## THE PROBLEM
Where does "screenshot" occur in the listing? Copy every line that holds it.

## DATA IN THIS EXERCISE
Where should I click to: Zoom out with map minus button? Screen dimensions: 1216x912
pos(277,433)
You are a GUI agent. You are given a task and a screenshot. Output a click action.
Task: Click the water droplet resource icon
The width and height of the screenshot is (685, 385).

## PROBLEM SOLUTION
You are a GUI agent. You are given a task and a screenshot. Output a click action.
The width and height of the screenshot is (685, 385).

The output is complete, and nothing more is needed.